Glad to see you got it out of that barn that’s awesome bud. Hopefully you get some cooler weather soon so you can roll some smoke. Can’t wait to see the threads.


----------



## TNJAKE (Sep 9, 2021)

smokin peachey said:


> Glad to see you got it out of that barn that’s awesome bud. Hopefully you get some cooler weather soon so you can roll some smoke. Can’t wait to see the threads.


Lmao yup......bud


----------



## Displaced Texan (Sep 9, 2021)

Deleted.


----------



## mike243 (Sep 10, 2021)

I have seen Jakes smoker in action and can testify at the quality of the food it makes and the ease of operation. not sure how any smoker could work better imo.


----------



## Okie Jase (Sep 10, 2021)

TNJAKE said:


> Love my Bell Fab. 3/8in steel. 30x48.
> 
> 
> 
> ...


Does that leak at all between the double doors since there's no flange to seal it? I'm opting for a single door with counterweight.


----------



## TNJAKE (Sep 10, 2021)

Okie Jase said:


> Does that leak at all between the double doors since there's no flange to seal it? I'm opting for a single door with counterweight.


Doesn't leak at all around the doors. They are sealed up nicely. So is the firebox


----------



## Okie Jase (Sep 10, 2021)

TNJAKE said:


> Doesn't leak at all around the doors. They are sealed up nicely. So is the firebox


Craig was trying to talk me out of a single door but I was very concerned about it leaking in-between the two doors since there's nothing behind it to seal the seam.


----------



## TNJAKE (Sep 10, 2021)

Okie Jase said:


> Craig was trying to talk me out of a single door but I was very concerned about it leaking in-between the two doors since there's nothing behind it to seal the seam.

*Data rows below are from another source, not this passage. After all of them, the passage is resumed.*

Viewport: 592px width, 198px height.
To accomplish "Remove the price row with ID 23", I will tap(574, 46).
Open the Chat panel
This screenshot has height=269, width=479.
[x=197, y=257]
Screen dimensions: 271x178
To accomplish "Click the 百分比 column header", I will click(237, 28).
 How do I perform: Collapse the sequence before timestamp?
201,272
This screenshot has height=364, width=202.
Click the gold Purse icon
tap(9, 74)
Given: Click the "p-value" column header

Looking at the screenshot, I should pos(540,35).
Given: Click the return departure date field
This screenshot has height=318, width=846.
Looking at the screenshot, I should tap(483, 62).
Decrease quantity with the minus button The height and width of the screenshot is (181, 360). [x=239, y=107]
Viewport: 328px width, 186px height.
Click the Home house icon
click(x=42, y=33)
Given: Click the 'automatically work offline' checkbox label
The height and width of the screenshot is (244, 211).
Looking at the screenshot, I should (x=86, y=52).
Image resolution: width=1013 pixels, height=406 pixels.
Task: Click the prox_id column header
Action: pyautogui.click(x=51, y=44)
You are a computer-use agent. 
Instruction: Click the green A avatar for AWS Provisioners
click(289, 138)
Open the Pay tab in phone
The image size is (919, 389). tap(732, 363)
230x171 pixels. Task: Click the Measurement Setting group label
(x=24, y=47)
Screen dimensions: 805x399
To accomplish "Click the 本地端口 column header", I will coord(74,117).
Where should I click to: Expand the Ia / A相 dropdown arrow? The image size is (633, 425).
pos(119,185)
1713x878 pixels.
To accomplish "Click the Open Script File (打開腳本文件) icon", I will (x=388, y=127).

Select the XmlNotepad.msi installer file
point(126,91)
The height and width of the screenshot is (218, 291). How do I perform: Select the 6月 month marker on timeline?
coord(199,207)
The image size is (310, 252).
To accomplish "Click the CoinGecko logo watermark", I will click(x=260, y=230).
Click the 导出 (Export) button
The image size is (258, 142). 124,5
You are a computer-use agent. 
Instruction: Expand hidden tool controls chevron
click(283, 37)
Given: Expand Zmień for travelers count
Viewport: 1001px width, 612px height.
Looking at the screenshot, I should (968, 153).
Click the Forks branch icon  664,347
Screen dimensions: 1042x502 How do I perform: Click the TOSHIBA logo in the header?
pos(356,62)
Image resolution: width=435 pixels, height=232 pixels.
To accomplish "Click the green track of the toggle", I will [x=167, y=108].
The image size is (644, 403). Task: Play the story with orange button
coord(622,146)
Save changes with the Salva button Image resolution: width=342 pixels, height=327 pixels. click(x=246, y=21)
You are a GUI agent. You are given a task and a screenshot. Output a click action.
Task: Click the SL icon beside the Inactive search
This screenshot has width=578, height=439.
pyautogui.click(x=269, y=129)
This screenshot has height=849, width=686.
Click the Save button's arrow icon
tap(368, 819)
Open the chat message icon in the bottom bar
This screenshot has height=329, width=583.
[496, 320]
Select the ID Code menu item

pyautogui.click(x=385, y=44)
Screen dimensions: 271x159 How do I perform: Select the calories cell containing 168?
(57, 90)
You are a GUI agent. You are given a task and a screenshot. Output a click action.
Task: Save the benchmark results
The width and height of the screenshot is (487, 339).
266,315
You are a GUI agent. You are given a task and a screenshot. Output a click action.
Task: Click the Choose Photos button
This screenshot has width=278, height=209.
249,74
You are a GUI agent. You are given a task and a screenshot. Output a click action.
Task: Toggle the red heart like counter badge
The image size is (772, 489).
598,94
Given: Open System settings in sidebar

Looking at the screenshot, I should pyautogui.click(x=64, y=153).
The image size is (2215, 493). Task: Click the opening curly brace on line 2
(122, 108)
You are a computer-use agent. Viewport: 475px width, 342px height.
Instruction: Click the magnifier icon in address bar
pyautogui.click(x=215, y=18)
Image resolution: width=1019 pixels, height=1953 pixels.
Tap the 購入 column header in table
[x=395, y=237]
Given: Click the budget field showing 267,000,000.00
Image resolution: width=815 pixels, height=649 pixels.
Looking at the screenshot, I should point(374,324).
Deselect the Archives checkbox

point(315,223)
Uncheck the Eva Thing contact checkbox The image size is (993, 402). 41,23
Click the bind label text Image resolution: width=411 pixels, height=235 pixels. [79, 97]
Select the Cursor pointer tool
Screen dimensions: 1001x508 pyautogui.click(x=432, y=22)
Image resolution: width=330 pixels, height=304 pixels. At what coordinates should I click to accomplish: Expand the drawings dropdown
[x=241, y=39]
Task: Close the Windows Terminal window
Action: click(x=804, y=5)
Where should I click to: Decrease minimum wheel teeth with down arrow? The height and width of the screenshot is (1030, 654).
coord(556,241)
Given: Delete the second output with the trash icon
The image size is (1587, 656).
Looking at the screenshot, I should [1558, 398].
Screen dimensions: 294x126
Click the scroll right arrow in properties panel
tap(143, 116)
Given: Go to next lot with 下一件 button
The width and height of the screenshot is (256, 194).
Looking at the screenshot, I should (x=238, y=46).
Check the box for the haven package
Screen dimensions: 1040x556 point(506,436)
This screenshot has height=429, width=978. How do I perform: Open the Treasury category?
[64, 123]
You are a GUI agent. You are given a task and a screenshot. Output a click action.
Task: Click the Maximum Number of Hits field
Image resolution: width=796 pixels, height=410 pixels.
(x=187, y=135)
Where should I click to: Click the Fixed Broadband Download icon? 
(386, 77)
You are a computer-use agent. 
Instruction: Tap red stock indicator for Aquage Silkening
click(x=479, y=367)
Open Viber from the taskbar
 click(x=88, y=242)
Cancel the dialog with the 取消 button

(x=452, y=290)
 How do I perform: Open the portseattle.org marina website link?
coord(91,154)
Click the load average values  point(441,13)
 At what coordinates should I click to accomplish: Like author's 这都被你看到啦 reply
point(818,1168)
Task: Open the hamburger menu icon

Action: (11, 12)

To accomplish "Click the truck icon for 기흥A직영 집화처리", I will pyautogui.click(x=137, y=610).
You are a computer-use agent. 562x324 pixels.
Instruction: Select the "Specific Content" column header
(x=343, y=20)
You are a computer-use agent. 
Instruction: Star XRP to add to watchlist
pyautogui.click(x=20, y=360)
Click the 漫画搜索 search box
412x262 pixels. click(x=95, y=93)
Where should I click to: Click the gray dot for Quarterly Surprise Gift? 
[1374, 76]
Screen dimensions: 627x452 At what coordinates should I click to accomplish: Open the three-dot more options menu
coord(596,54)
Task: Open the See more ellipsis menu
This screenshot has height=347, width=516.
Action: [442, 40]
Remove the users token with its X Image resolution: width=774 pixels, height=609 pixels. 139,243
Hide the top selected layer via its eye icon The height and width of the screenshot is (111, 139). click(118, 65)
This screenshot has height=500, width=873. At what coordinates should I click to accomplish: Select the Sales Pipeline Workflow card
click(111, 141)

It's nice and tight. His smokers have great airflow so I wouldn't be worried about it. I will say though my double doors are very heavy. A single door will be crazy heavy even with counter weights


----------



## Displaced Texan (Sep 10, 2021)

No issues with leakage on mine either.


----------



## GonnaSmoke (Sep 11, 2021)

Okie Jase said:


> Craig was trying to talk me out of a single door but I was very concerned about it leaking in-between the two doors since there's nothing behind it to seal the seam.





TNJAKE said:


> I will say though my double doors are very heavy. A single door will be crazy heavy even with counter weights


Jase, you are investing in a smoker that will last you forever. When you get older, you will appreciate the double doors...


----------



## Okie Jase (Sep 11, 2021)

I was thinking about having my firebox built like one of Chudd's pitts that has a charcoal grill built in above the firebox. Any thoughts on whether that's a good idea or waste of time and money?


----------



## smokin peachey (Sep 11, 2021)

Okie Jase said:


> I was thinking about having my firebox built like one of Chudd's pitts that has a charcoal grill built in above the firebox. Any thoughts on whether that's a good idea or waste of time and money?
> 
> 
> 
> ...


Go for it


----------



## SmokinAl (Sep 14, 2021)

Okie Jase said:


> I was thinking about having my firebox built like one of Chudd's pitts that has a charcoal grill built in above the firebox. Any thoughts on whether that's a good idea or waste of time and money?
> 
> 
> 
> ...



I just put a cast iron pan on top of my Lang firebox & cook breakfast & lunch, while waiting for the brisket or butt to finish.
Al


----------



## smokin peachey (Sep 22, 2021)

Okie Jase said:


> After years of using charcoal smokers I finally pulled the trigger and decided to go with a good backyard offset smoker. After thorough research I was just about to buy a 20" Horizon when I stumbled across a YouTube video that mentioned a pit builder based out of Tulsa, OK. I live in Oklahoma so being able to pick up my pit from the manufacturer saves me hundreds of dollars in shipping costs. I immediately found the website and spoke with the owner, Craig Bell, who is super nice. I told him what I wanted and he put me on the waiting list (8-10 weeks). I'm getting a 24" x 48" with a 24" firebox, all 3/8" thick fully welded steel for $1200. That's a steal compared to any competitor (that only uses 1/4" steel mind you) who's rigs cost 3 to 4 times more for a comparable size. The pics I uploaded are just stock photos. I'm having mine built with a single cook chamber door with counterweight and wood rack below. Does anyone else here own a Bell Fab that can give some input? 8 weeks can't com
> 
> 
> 
> ...


So how many more days until you pick up your new offset? What’s your plan for the first cook?


----------



## Okie Jase (Sep 23, 2021)

smokin peachey said:


> So how many more days until you pick up your new offset? What’s your plan for the first cook?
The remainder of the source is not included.